**Your task:** Could you retype every record below exactly as it appears?

[Task inputs]

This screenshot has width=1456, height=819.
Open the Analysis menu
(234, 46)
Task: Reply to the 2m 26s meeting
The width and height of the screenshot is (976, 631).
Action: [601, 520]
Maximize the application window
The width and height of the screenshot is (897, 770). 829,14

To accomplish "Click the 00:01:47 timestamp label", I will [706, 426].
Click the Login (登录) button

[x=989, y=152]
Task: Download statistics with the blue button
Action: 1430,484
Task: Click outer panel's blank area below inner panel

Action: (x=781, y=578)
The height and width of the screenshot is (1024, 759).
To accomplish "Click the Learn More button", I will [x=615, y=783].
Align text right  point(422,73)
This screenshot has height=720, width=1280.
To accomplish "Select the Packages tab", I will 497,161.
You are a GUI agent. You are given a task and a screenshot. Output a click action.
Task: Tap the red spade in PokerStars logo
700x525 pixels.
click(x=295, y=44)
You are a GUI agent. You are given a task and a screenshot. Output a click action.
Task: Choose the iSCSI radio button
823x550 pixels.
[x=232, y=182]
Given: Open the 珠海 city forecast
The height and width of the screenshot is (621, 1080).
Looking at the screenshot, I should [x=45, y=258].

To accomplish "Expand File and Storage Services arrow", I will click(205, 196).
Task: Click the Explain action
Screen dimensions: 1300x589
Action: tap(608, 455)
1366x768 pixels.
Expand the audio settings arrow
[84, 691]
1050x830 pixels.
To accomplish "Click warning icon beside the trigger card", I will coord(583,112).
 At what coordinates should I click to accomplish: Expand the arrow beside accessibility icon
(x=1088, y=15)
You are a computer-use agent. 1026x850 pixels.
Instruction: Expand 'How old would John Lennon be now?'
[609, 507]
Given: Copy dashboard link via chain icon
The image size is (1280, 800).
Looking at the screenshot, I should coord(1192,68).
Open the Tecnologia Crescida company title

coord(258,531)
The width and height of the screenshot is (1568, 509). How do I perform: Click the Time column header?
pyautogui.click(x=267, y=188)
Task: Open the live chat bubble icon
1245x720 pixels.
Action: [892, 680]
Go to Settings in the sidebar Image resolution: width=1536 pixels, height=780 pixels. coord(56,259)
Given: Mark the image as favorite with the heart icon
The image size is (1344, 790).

[/Task inputs]

**Answer for the task:**
This screenshot has width=1456, height=819.
Open the Analysis menu
(234, 46)
Task: Reply to the 2m 26s meeting
The width and height of the screenshot is (976, 631).
Action: [601, 520]
Maximize the application window
The width and height of the screenshot is (897, 770). 829,14

To accomplish "Click the 00:01:47 timestamp label", I will [706, 426].
Click the Login (登录) button

[x=989, y=152]
Task: Download statistics with the blue button
Action: 1430,484
Task: Click outer panel's blank area below inner panel

Action: (x=781, y=578)
The height and width of the screenshot is (1024, 759).
To accomplish "Click the Learn More button", I will [x=615, y=783].
Align text right  point(422,73)
This screenshot has height=720, width=1280.
To accomplish "Select the Packages tab", I will 497,161.
You are a GUI agent. You are given a task and a screenshot. Output a click action.
Task: Tap the red spade in PokerStars logo
700x525 pixels.
click(x=295, y=44)
You are a GUI agent. You are given a task and a screenshot. Output a click action.
Task: Choose the iSCSI radio button
823x550 pixels.
[x=232, y=182]
Given: Open the 珠海 city forecast
The height and width of the screenshot is (621, 1080).
Looking at the screenshot, I should [x=45, y=258].

To accomplish "Expand File and Storage Services arrow", I will click(205, 196).
Task: Click the Explain action
Screen dimensions: 1300x589
Action: tap(608, 455)
1366x768 pixels.
Expand the audio settings arrow
[84, 691]
1050x830 pixels.
To accomplish "Click warning icon beside the trigger card", I will coord(583,112).
 At what coordinates should I click to accomplish: Expand the arrow beside accessibility icon
(x=1088, y=15)
You are a computer-use agent. 1026x850 pixels.
Instruction: Expand 'How old would John Lennon be now?'
[609, 507]
Given: Copy dashboard link via chain icon
The image size is (1280, 800).
Looking at the screenshot, I should coord(1192,68).
Open the Tecnologia Crescida company title

coord(258,531)
The width and height of the screenshot is (1568, 509). How do I perform: Click the Time column header?
pyautogui.click(x=267, y=188)
Task: Open the live chat bubble icon
1245x720 pixels.
Action: [892, 680]
Go to Settings in the sidebar Image resolution: width=1536 pixels, height=780 pixels. coord(56,259)
Given: Mark the image as favorite with the heart icon
The image size is (1344, 790).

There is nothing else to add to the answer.